After last week's mass data breach, in which the personal information of about 9.6 million Australians was stolen, Optus is now facing a class action lawsuit.
Lawyers from Slater and Gordon are asking any Optus customers who are worried about the privacy breach to sign up for the class action on their website.
Ben Zocco, a senior associate at Slater and Gordon, said, "This could be the most serious privacy breach in Australian history, both in terms of the number of people affected and the kind of information that was leaked."
"We think the effects could be especially bad for people who are weak, like people who have been victims of domestic violence, stalking, or other threatening behavior, and people who are seeking asylum in Australia or have done so in the past."
Given the type of information that may have been shared, these people can't just follow Optus's advice to watch out for scam emails and texts.
"The release of their personally identifiable information, such as their addresses and phone numbers, puts them at very real risks."
Zocco said that driver's license and passport numbers were among the numbers that were stolen. This is a scary thought.
He said, "This information alone would go a long way toward making it easy for a criminal to steal the identity of a customer who was affected."
"We are still looking into possible legal options for customers who have been hurt. In the meantime, we encourage anyone who may have been affected by the data breach to sign up for Slater and Gordon's investigation on our website and to keep an eye out for any suspicious account activity or calls, texts, or emails.
As part of its public apology, Optus is giving "the most affected current and former customers" a free 12-month subscription to Equifax Protect, a credit monitoring and identity protection service that can help reduce the risk of identity theft.
The telco said this morning that the most affected customers will get direct messages from Optus in the next few days about how to start their subscription for free.
"Please note that any communications from Optus about this incident will not include any links. We know that criminals will use this incident to run phishing scams, so we don't want to help them."
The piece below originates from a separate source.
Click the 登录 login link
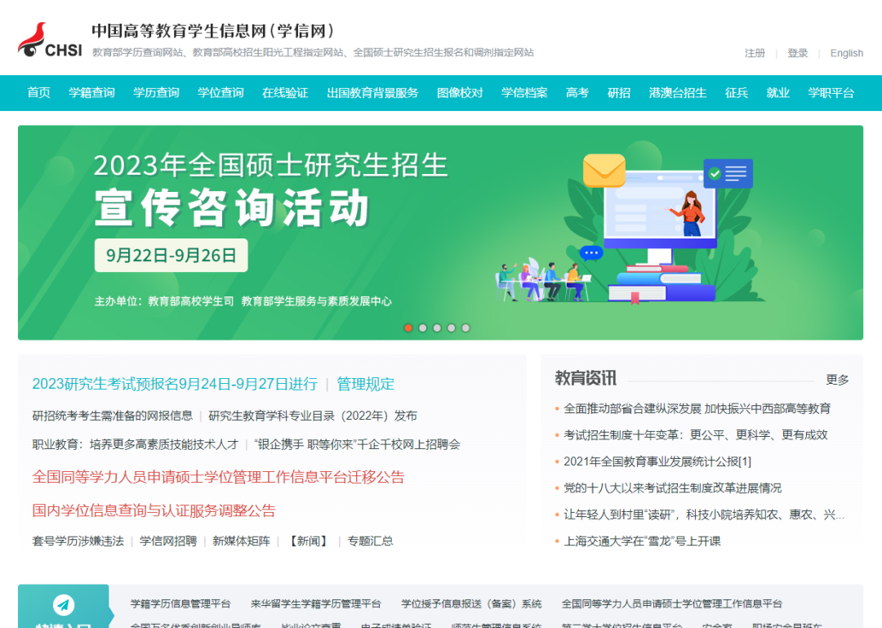 [797, 53]
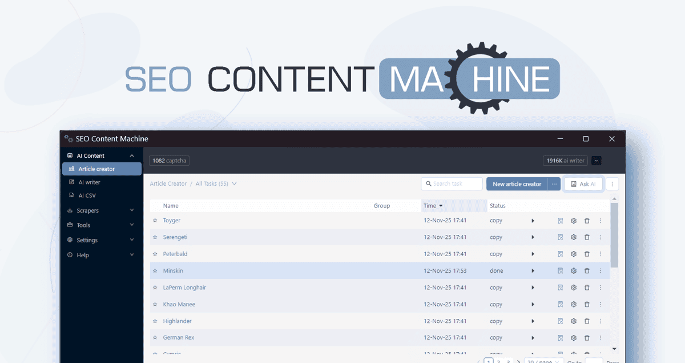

The hackers, who are thought to be Anonymous, have given Optus one week to pay a ransom of A$1.54 million or else.
Optus is not likely to pay any ransom.
The Australian Federal Police knows that "stolen Optus customer data and login credentials may be sold on a number of forums," and they say they are using "specialist capabilities to monitor the dark web and other technologies, and will not hesitate to take action against those who break the law."
"It is against the law to buy stolen IDs. Those who do so could go to jail for up to 10 years."